By   Health & WellnessPolicy/LegislationYouth  January 13, 2026

In April 2023, transgender influencer Dylan Mulvaney was featured in a series of advertisements and promotional content for Bud Light beer.

Anti-transgender backlash over the marketing partnership played out inside liquor stores and grocery chains across the country. Americans trashed displays featuring Mulvaney, destroyed merchandise and tanked U.S. sales by parent company Anheuser-Busch InBev (AB InBev) by more than 10% in matter of weeks.

In June – as discourse around Mulvaney reached a fever pitch – Ohio State University (OSU) College of Public Health research administrator Alysha Ennis began documenting alcohol advertisements and marketing campaigns across Columbus that specifically target LGBTQ+ Ohioans.

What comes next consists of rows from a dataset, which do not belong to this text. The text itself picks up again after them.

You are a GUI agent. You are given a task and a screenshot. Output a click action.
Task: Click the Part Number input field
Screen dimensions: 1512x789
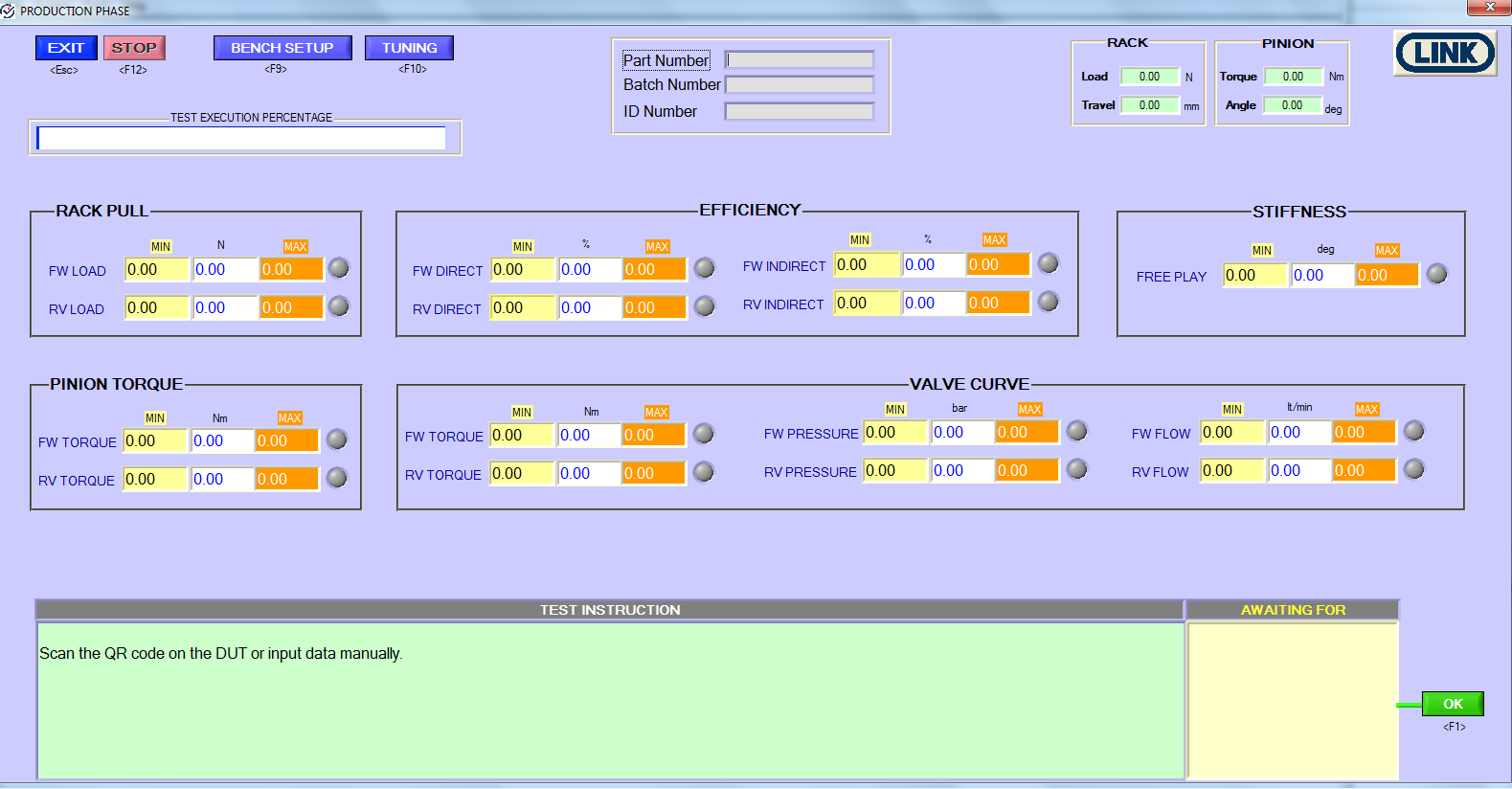800,60
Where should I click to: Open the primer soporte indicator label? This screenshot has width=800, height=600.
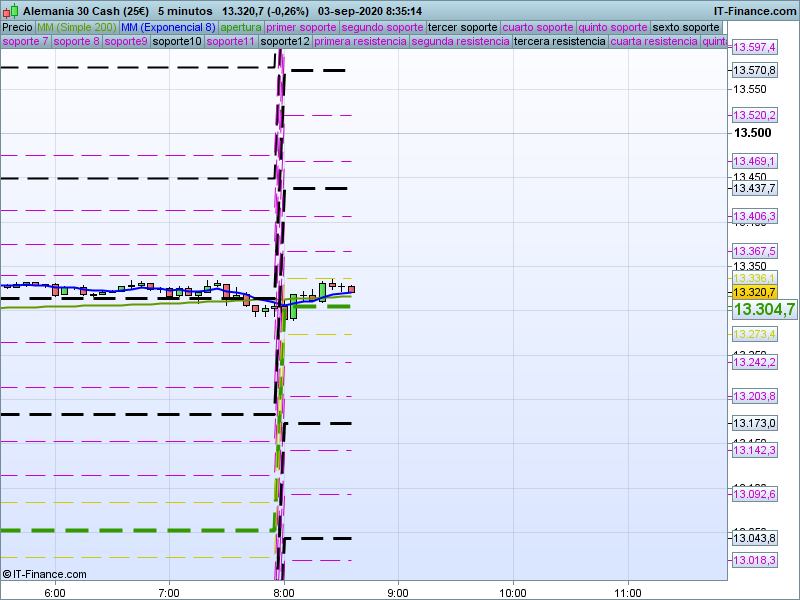(x=301, y=27)
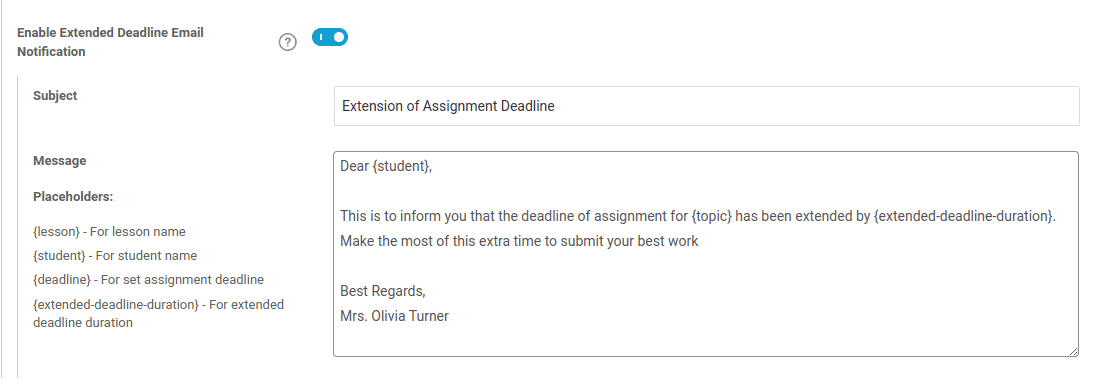Image resolution: width=1117 pixels, height=384 pixels.
Task: Click {extended-deadline-duration} inside the message text
Action: coord(963,216)
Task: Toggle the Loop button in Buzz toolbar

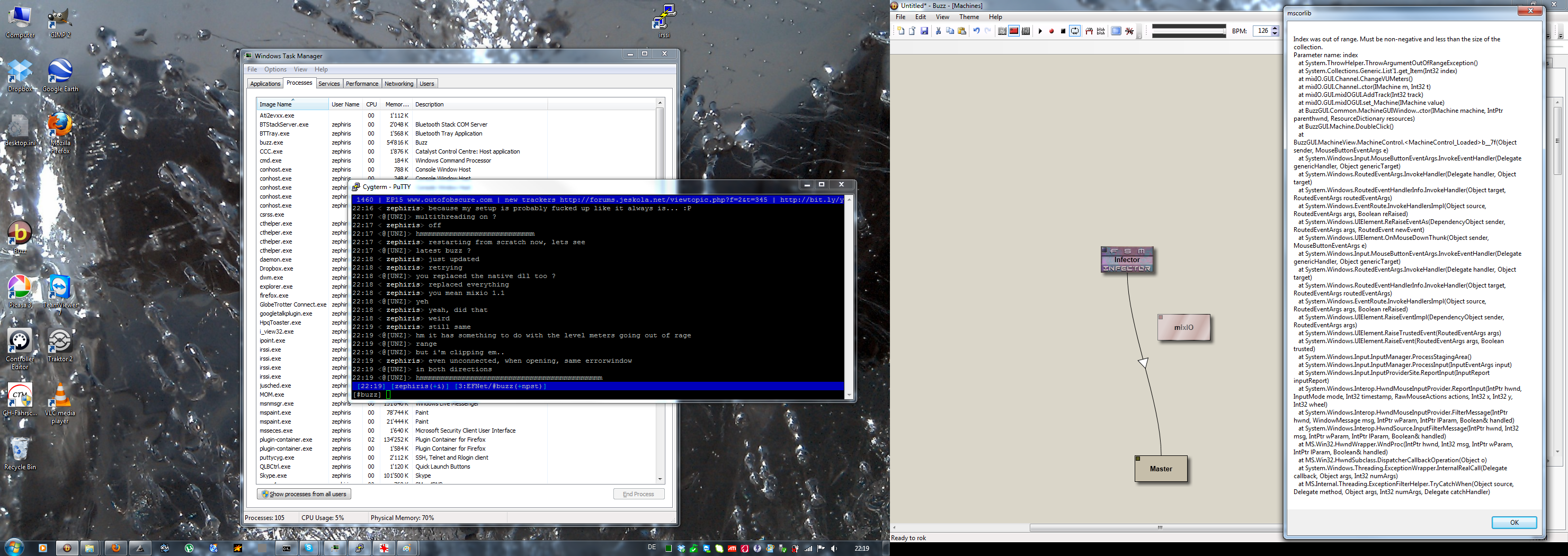Action: click(x=1075, y=31)
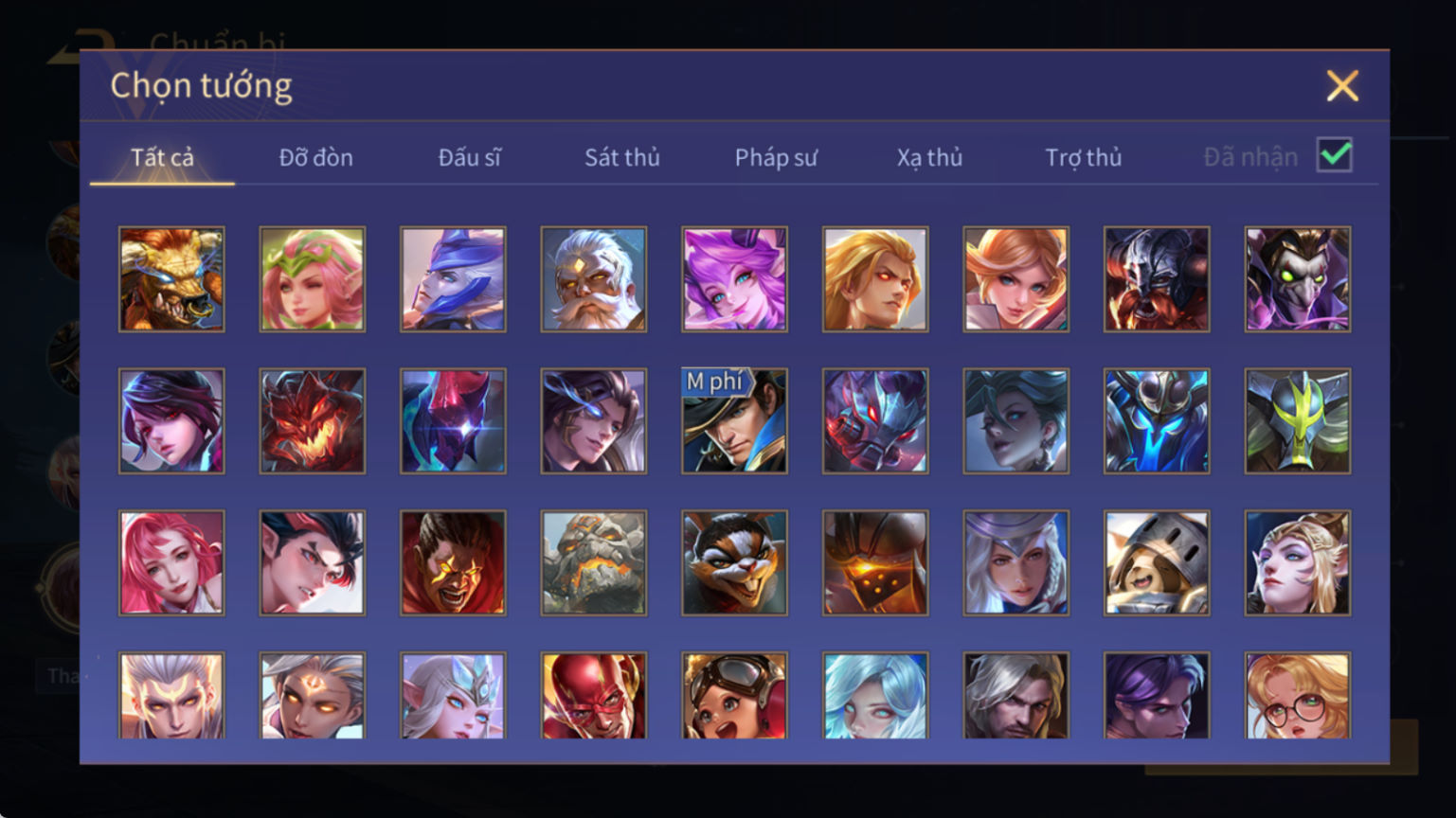
Task: Pick the blonde girl with glasses
Action: point(1298,696)
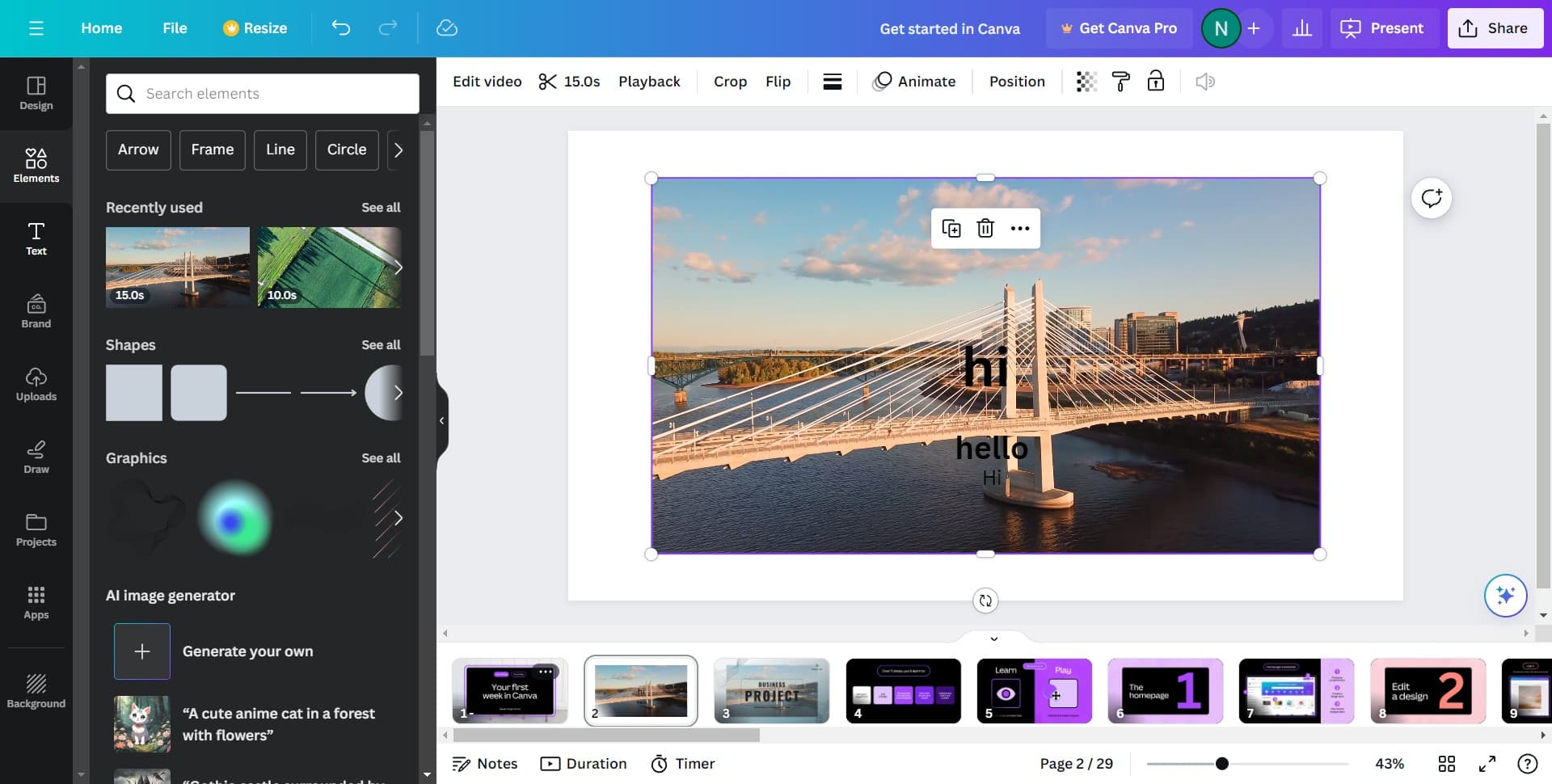This screenshot has height=784, width=1552.
Task: Open the three-dot more options menu
Action: 1020,229
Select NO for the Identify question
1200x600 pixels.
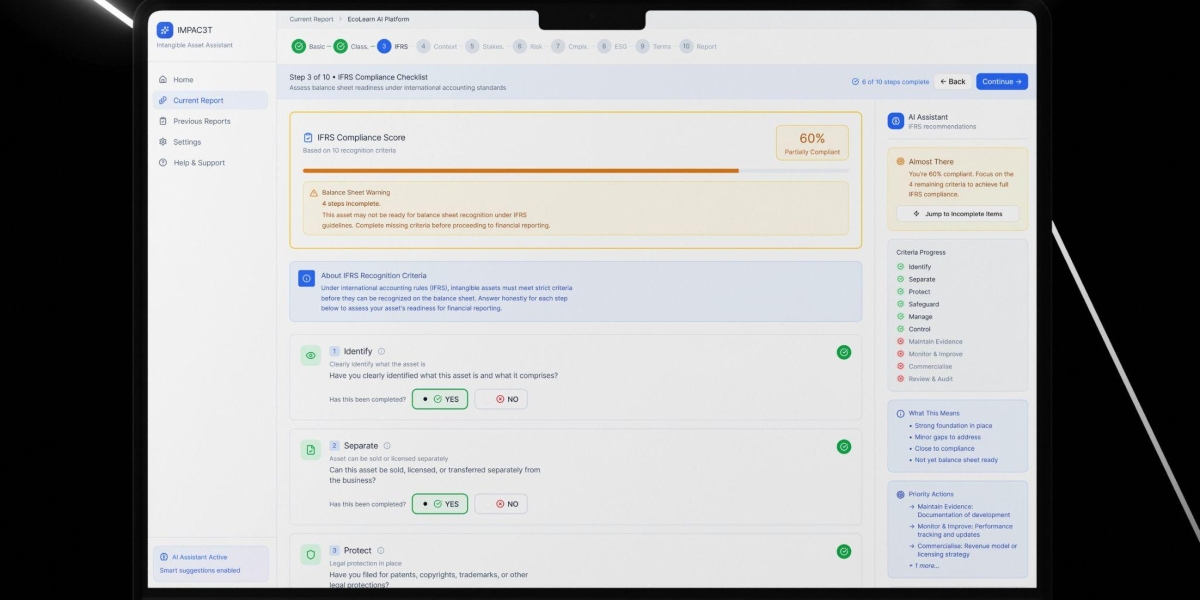pyautogui.click(x=501, y=399)
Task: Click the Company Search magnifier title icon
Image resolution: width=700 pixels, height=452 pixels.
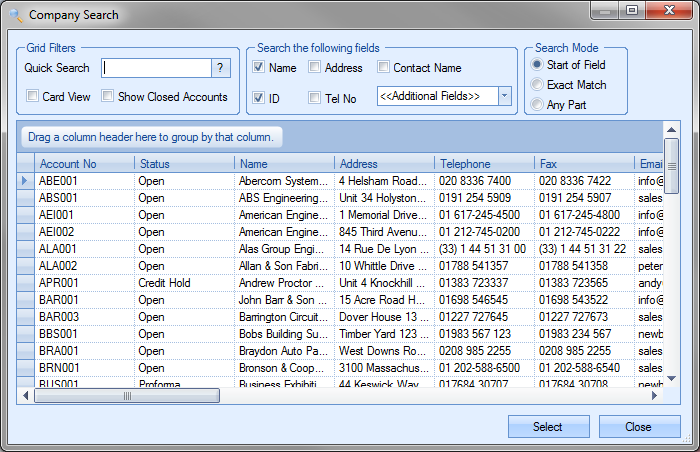Action: click(x=15, y=15)
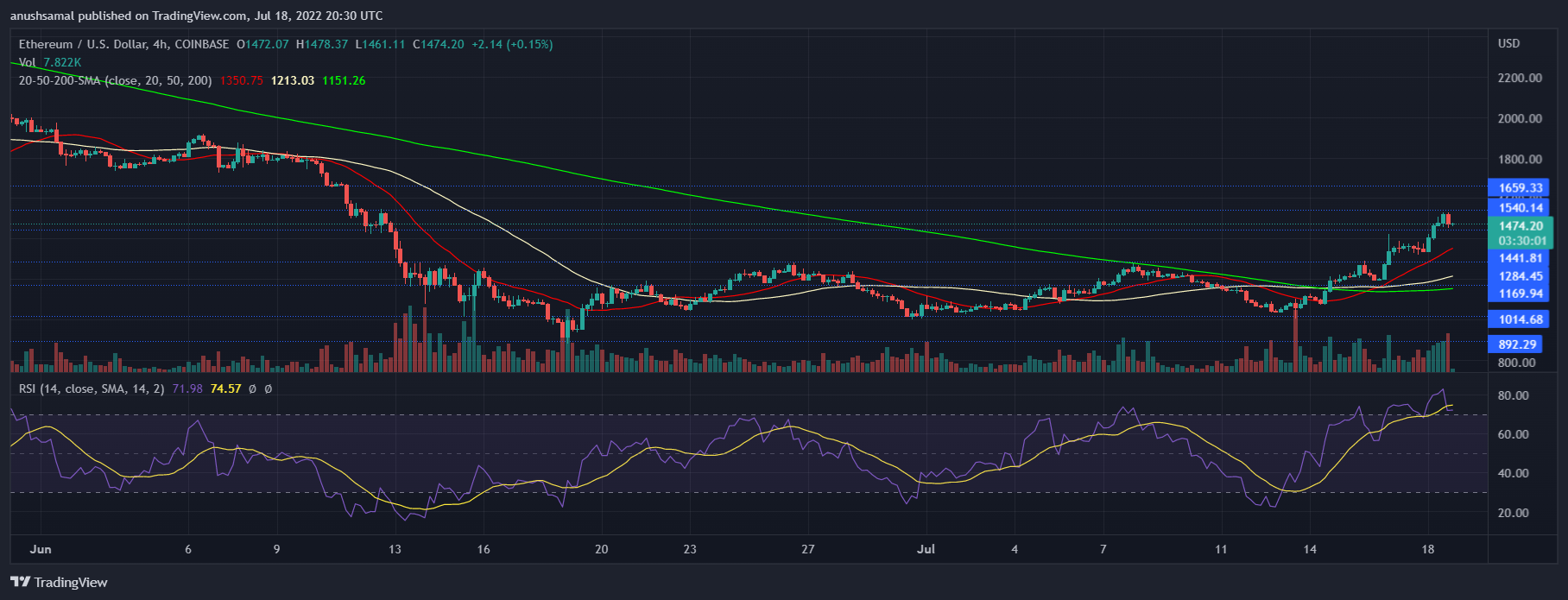The width and height of the screenshot is (1568, 600).
Task: Select the 1540.14 price level tag
Action: [1521, 208]
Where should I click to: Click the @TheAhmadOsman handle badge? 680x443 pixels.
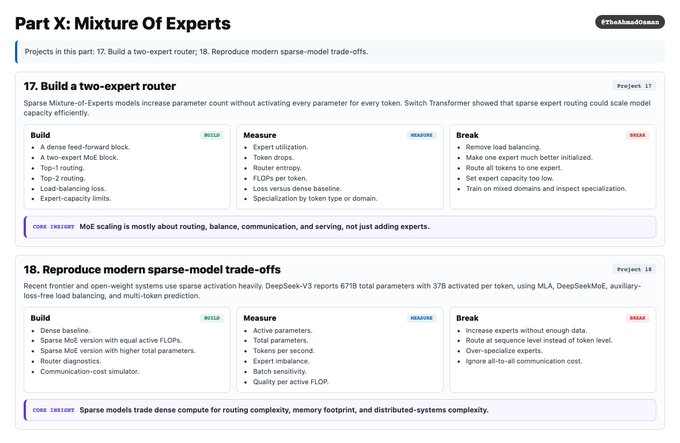point(630,22)
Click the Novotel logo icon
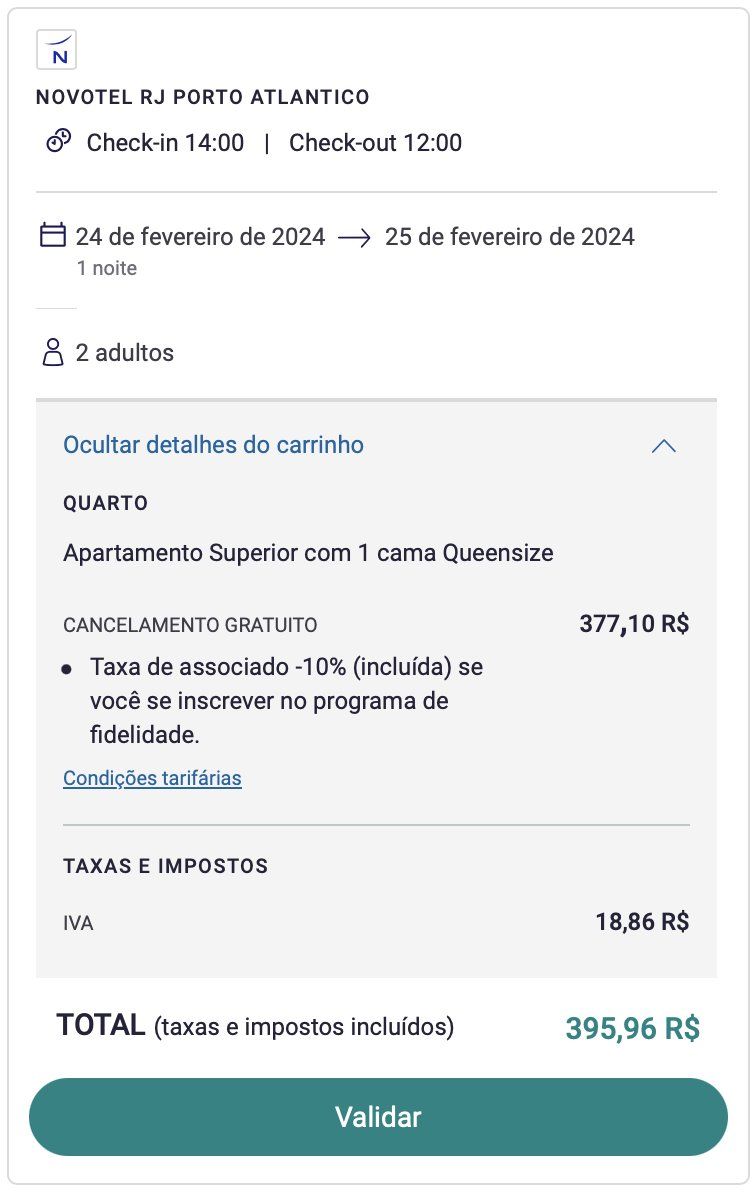Viewport: 756px width, 1196px height. (x=56, y=50)
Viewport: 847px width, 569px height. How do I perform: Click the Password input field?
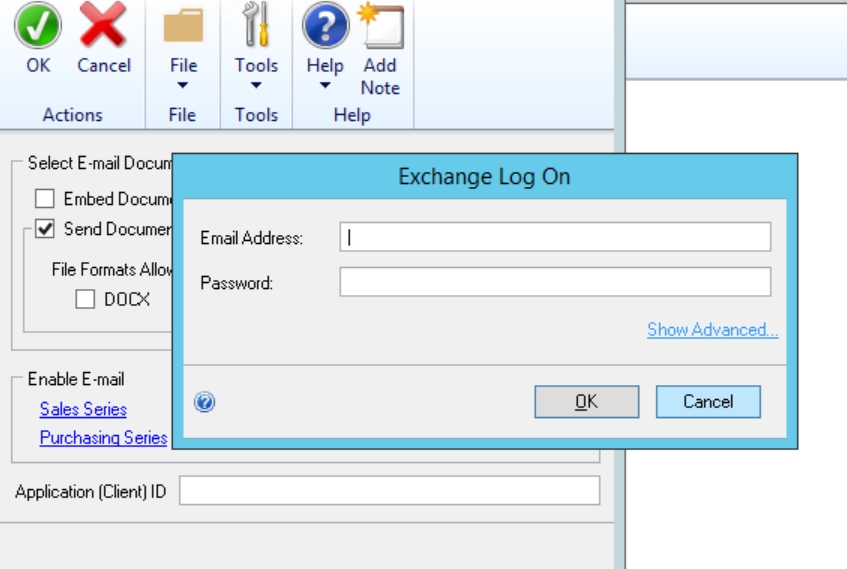(555, 282)
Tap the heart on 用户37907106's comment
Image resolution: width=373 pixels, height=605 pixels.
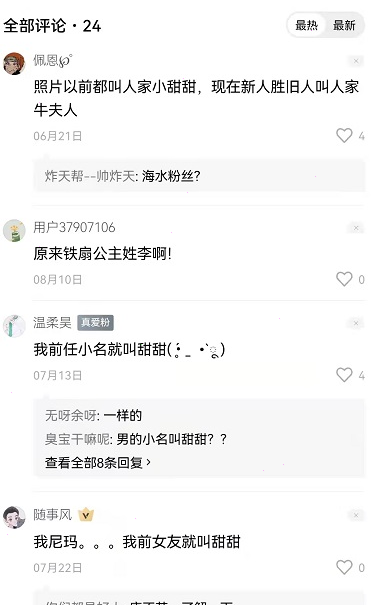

“It was just an interesting time to be doing that work,” Ennis said. “We even had some students asking ‘Is this advertising supposed to be a good thing or a bad thing?’”

Ennis – who works under behavioral scientist Dr. Joanne Patterson at OSU’s Practice & Science LGBTQ+ Health Equity Lab – said the answer is complicated:

LGBTQ+ people experience negative health outcomes related to alcohol at far higher rates than their non-LGBTQ+ peers. Targeted alcohol marketing like Bud Light’s partnership with Mulvaney could be making it worse.

“We want to support [LGBTQ+ representation], but at the same time, we’re considering alcohol marketing that targets the LGBTQ+ community a bad thing,” Ennis said. “Because it’s associating a justice [movement] with a product that could be hurtful to the same community it says it’s celebrating.”